*RECORDS TO PROCESS*:
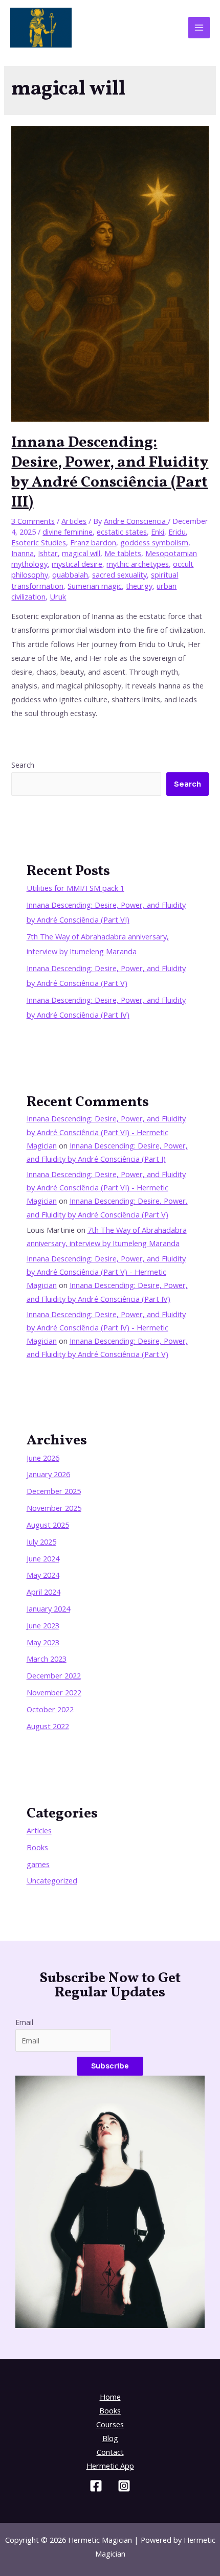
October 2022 (50, 1709)
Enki (157, 531)
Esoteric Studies (38, 542)
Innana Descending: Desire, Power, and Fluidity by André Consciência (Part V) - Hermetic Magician (106, 1272)
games (38, 1864)
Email (24, 2022)
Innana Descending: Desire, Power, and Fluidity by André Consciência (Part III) (109, 472)
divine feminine (67, 531)
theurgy (139, 586)
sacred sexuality (119, 574)
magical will (81, 553)
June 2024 (43, 1558)
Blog (110, 2438)
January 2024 (48, 1608)
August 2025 (48, 1525)
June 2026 (43, 1458)
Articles (73, 521)
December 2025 (54, 1491)
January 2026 (48, 1474)
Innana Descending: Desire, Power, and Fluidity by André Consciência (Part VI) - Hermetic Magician (106, 1132)
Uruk (58, 596)
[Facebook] (96, 2485)
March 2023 (47, 1658)
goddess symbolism (154, 542)
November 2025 (54, 1508)
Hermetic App (110, 2465)
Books (37, 1847)
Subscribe (110, 2066)
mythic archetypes (137, 564)
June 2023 (43, 1625)
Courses (110, 2424)
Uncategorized (52, 1880)
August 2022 (48, 1726)
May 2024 (43, 1575)
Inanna (22, 553)
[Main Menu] (199, 27)
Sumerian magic (95, 586)
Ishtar (48, 553)
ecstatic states (122, 531)
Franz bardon (93, 542)
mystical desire (77, 564)
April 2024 (43, 1591)
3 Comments (33, 521)
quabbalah (70, 574)
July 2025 (41, 1541)
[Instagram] (124, 2485)
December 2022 (54, 1675)
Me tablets (122, 553)
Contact (110, 2452)
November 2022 (54, 1692)
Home (110, 2396)
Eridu (177, 531)
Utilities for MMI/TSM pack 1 (75, 888)
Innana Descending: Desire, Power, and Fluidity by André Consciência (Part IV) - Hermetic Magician (106, 1327)
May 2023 (43, 1642)
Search (22, 765)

*WORK ITEM*: Return from the data every line that holds "André".

*SOLUTION BELOW*:
Innana Descending: Desire, Power, and Fluidity by André Consciência (Part V) - Hermetic Magician (106, 1272)
Innana Descending: Desire, Power, and Fluidity by André Consciência (Part III) (109, 472)
Innana Descending: Desire, Power, and Fluidity by André Consciência (Part VI) - Hermetic Magician (106, 1132)
Innana Descending: Desire, Power, and Fluidity by André Consciência (Part IV) - Hermetic Magician (106, 1327)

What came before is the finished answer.